Advice please

My son is 20months old, had a appointment with pediatrician today asked her if im worried about nothing and she said no too many signs, but instead of coming back in 3month can i come back in 4 when hes 2. Im just so sad, sad for my little man that is going to have such a hard life. Im in the unknown, i dont know what to expect? Please can someone tell me? While i see her again i have to see the speech therapist as hes not talkimg he started saying mama then stopped now he only growls. 

  • Just wanted to say how lovely your comments are.

    you are a good role model for all coping with autism.

    you are very nice and deserve to be told,,,,often,

    x()x

  • Aww thats so alful to hear, you had such a hard time and no support. Kids can be so mean and thats what im scared of! Im glad you are in a better position now and happy i hope you have people around now to support you.

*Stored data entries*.
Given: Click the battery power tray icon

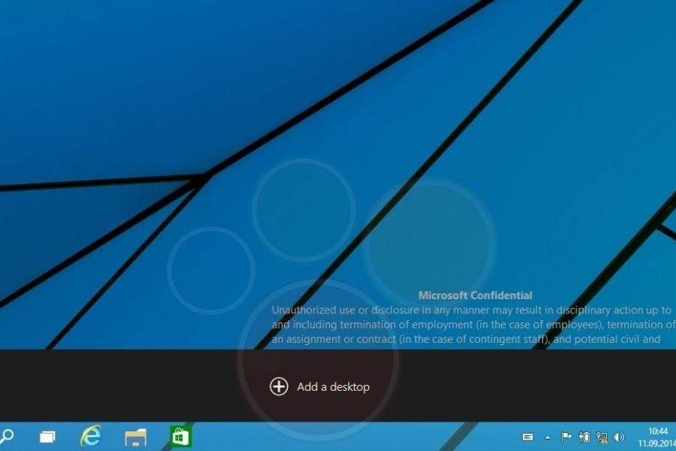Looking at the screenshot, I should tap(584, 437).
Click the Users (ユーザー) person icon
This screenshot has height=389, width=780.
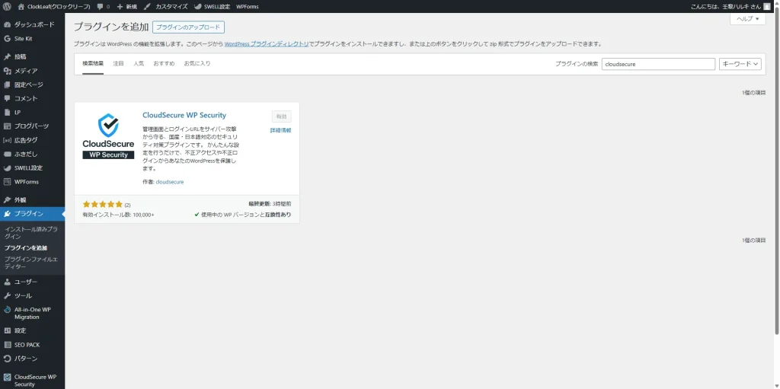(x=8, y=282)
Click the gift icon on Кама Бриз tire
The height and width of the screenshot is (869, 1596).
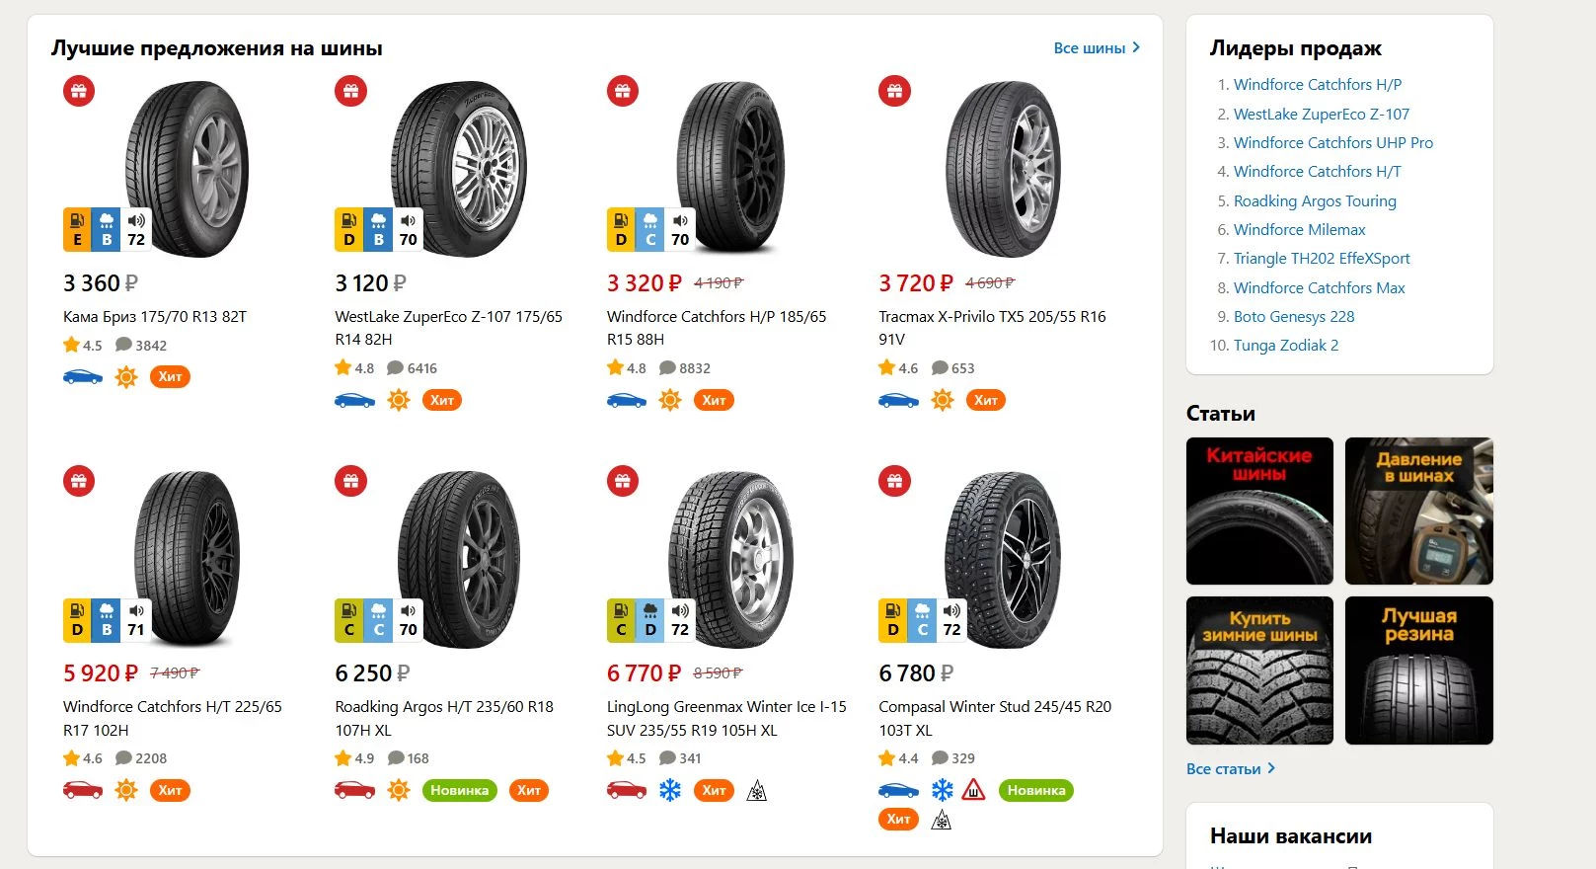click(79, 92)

--

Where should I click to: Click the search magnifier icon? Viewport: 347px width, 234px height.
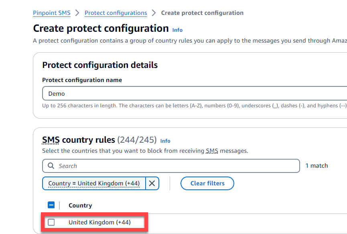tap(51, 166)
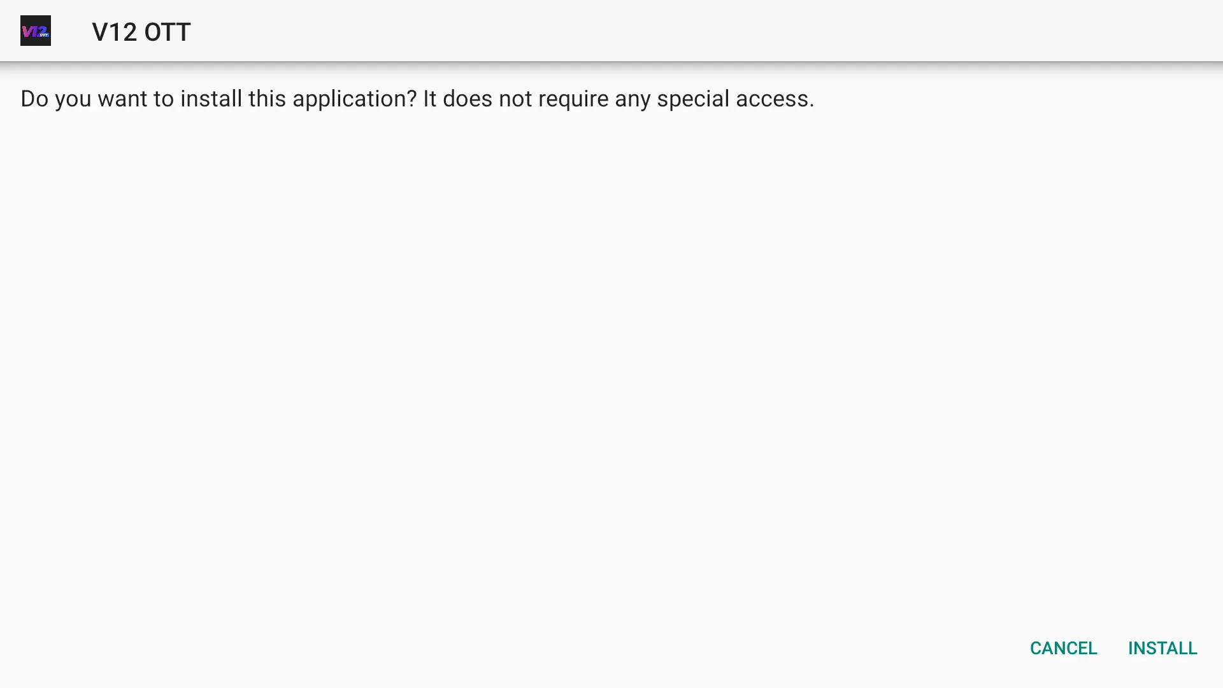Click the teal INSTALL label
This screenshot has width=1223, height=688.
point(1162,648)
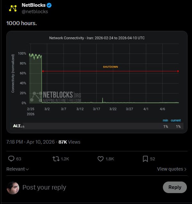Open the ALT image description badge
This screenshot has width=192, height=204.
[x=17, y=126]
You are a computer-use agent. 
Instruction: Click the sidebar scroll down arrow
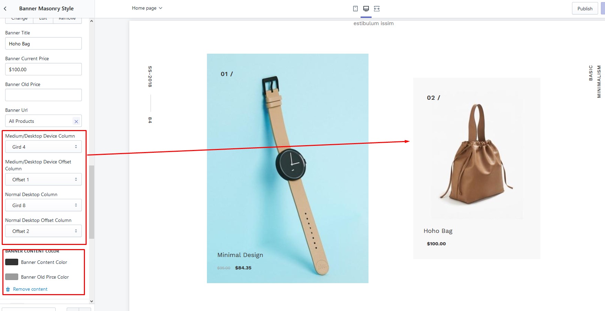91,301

*Things to do*.
1. In the post about the 20-month-old son, condense the paragraph beginning "My son is 20months old" into a short list that keeps its main facts.
2. Pick up the post about the 20-month-old son after its final reply and continue it.

*Solved tasks*.
1.
- The son is 20 months old and saw a pediatrician today.
- When asked whether the worry was for nothing, the pediatrician said no because there are too many signs.
- The next pediatrician visit is discussed for 4 months rather than 3, when he is 2.
- The parent feels sad and expects a hard life for the boy.
- The parent does not know what to expect and asks others to explain.
- Before the next pediatrician visit he must see a speech therapist.
- He is not talking. He started saying "mama," then stopped, and now only growls.

2.
    You have been alot of help and put my mind at rest. Hes still the same little boy. Think I need to do alot of research, ive seen a course for parents with autistic children im going to enquire about. Least if i have a better understanding i can help him and and fight his corner when he gets to school. Thank you for your kinds words I hope your right I dont have a clue what is going to happen next. All i can do is try my best.

  • Autism doesn't create unhappiness. But autism with a lack of support and understanding will do exactly that.

    Whoah - that is such an amazing reply...and I can totally identify with how you describe autism and particularly adult autism... 

  • Honestly, my school life wasn't good.

    I had no friends and was very badly bullied, but also had a terrible home life. But bear in mind that I was undiagnosed at this time and autism wasn't even a word that most people knew. Nobody had any awareness of what autism meant so it was assumed that I was 'painfully shy', that I wouldn't speak because I didn't make an effort, that I was lazy because I was extremely intelligent but wouldn't participate in class unless it was a writing task, and never got my homework/coursework in on time. My school reports, looking back on them years later, were full of notes that I didn't connect with my peers, I was a loner, and that I clearly didn't care about lessons, when in fact I desperately wanted to do well in every single subject. But nobody knew autism, so they threw other labels at me. And the other children clearly identified in me that I was socially weak and 'weird', and could get away with anything because nobody - adult at home, teacher or anyone in a supporting role - was looking out for me.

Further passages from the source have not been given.